Hello!
There’s something that we’ve been seeing a lot with B2B marketing – businesses making an oversized B2B content marketing strategy mistake… like rental truck drivers who don’t see the “low bridge” sign and go full speed ahead.
Maybe you have also fallen hook, line, and sinker for the B2B content marketing strategy narrative pushed online.
You’ve focused on the top of the funnel (because that’s where the journey starts). And you’ve created a lot of amateur (*cough*) content that leaves your real potential customers scratching their heads. Now, after no leads or sales, it looks like this content marketing stuff is a sham.

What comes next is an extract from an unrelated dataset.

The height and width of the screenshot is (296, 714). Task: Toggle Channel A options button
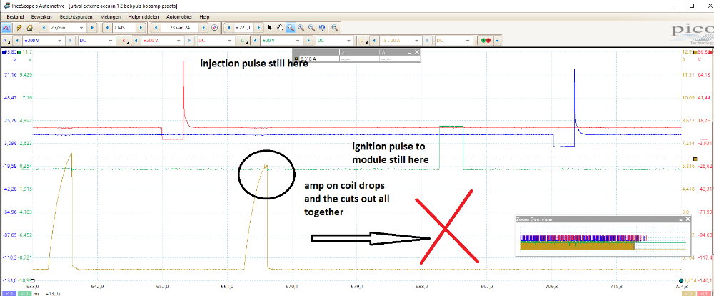pos(6,41)
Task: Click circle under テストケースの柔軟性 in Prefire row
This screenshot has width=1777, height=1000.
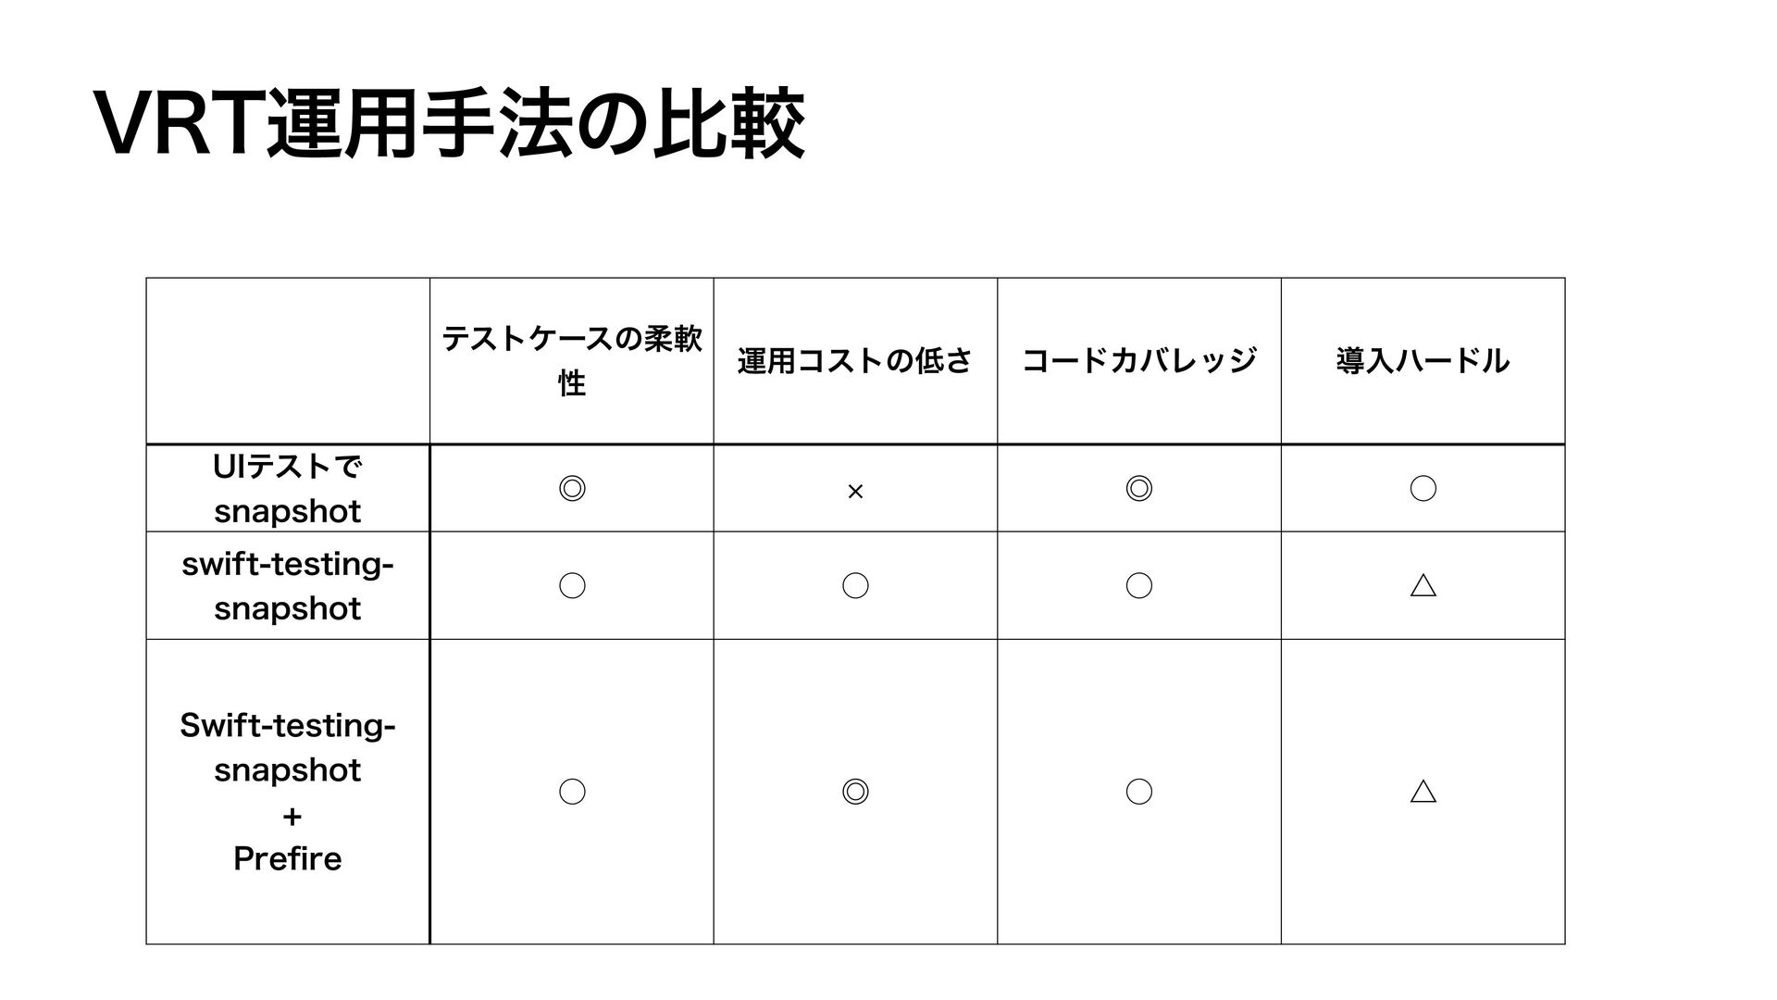Action: [x=572, y=791]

We can make you this promise: It isn’t. You just have to know how to do it right.
In this article, we’ll look at how to make B2B content marketing work and generate genuine leads you can count on to become real customers.
The Top-of-Funnel Myth
Many B2B content marketing strategies revolve around the top-of-funnel and the blog post. It’s easy to claim success when it’s measured in traffic growth and engagement alone, not sales.

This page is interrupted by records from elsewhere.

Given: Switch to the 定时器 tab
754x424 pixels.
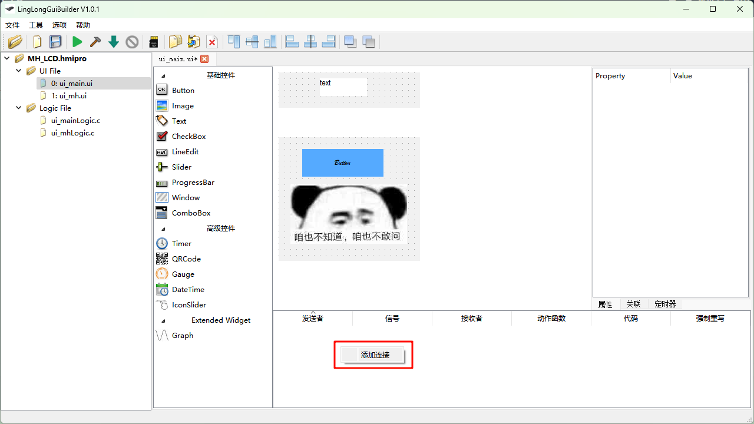Looking at the screenshot, I should 665,304.
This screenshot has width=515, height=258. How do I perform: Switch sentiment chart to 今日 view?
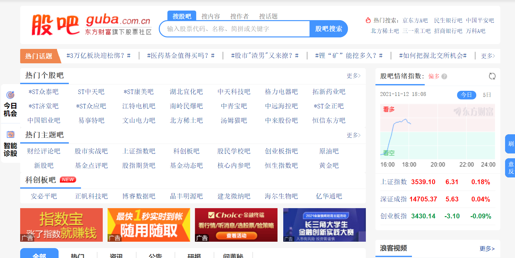click(466, 95)
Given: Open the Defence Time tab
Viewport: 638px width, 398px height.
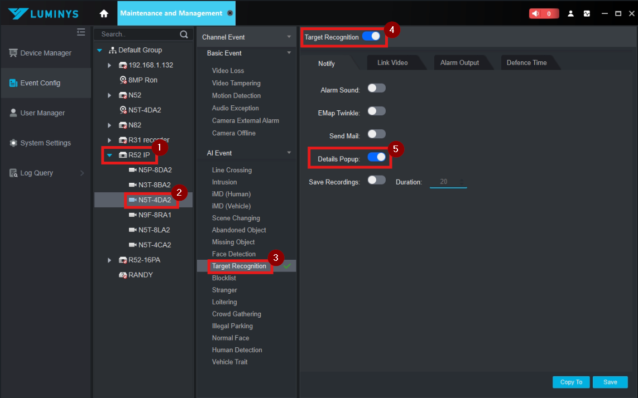Looking at the screenshot, I should (x=526, y=62).
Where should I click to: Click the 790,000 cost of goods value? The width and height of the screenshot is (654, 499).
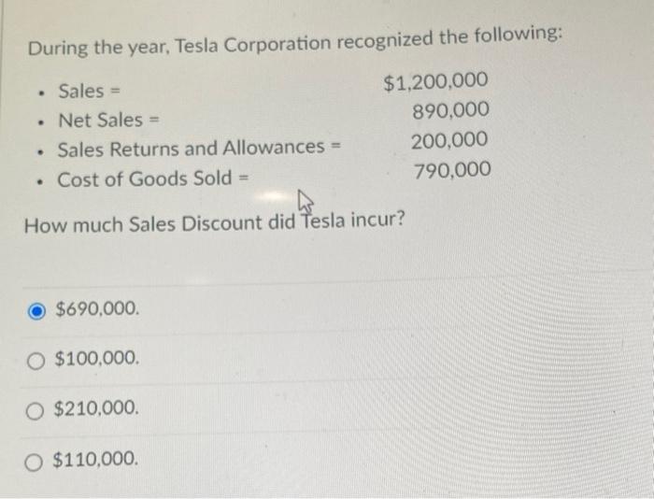[x=452, y=170]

Now, don’t get us wrong. The top of the funnel matters. You do have people who are just learning (the newbs who haven’t leveled up yet).
But are you spending too much time and money here and seeing diminishing returns? Then, like visiting your in-laws, you could be wearing out your welcome and missing out on time spent with the people who get you.
People are already hanging out at the bottom of the funnel at any given moment. They already know what they need and why they need it. They just need a reason to buy now, buy from you, and spend more.
All the while, you’re hyper-focused on generating awareness, demand, and consideration with potential customers who will take months (years) to get where these high-intention decision-makers already are.
It doesn’t make a lot of sense to us either.
Let’s generate high-intention leads with a B2B content marketing strategy that captures this low-hanging fruit before trying for the unripe stuff on the highest branches.
Target High-Intent Searches (Bottom of Funnel)
Let’s flip this script in our B2B Content Marketing Strategy and prioritize BoF when you create a piece of content. If the bottom of the funnel stays “ripe for the picking,” you may spend a lot of time here.
Focus on ranking for the bottom-of-funnel terms your research shows your potential customers use to find your product.
These will be competitive – but they’re that way for a reason. And with the right B2B content marketing strategy, you’ll find your competitive advantage here.
Why You Should Prioritize the Bottom of the Funnel
This is money you don’t want to leave on the table. It’s potential revenue growth now, not later, not long-term.
Right now – when you need to increase cash flow to invest in growing your company.
A US Bank study found that 82% of businesses that fail do so because they lack cash flow. In many cases, they prioritize long-term potential customers while ignoring people who are ready now.
How to Own the Bottom of the B2B Funnel
Here’s the bottom line: You need to be visible in the “buy now” searches.
To position yourself here, follow these steps within your B2B content marketing strategy:
- Identify your ideal potential customers. Research the verticals they look for, company size, job titles, etc.
- Find out the pain points they are trying to solve. They already know the problem, so don’t talk down to them in your blog post. Talk pain + solutions.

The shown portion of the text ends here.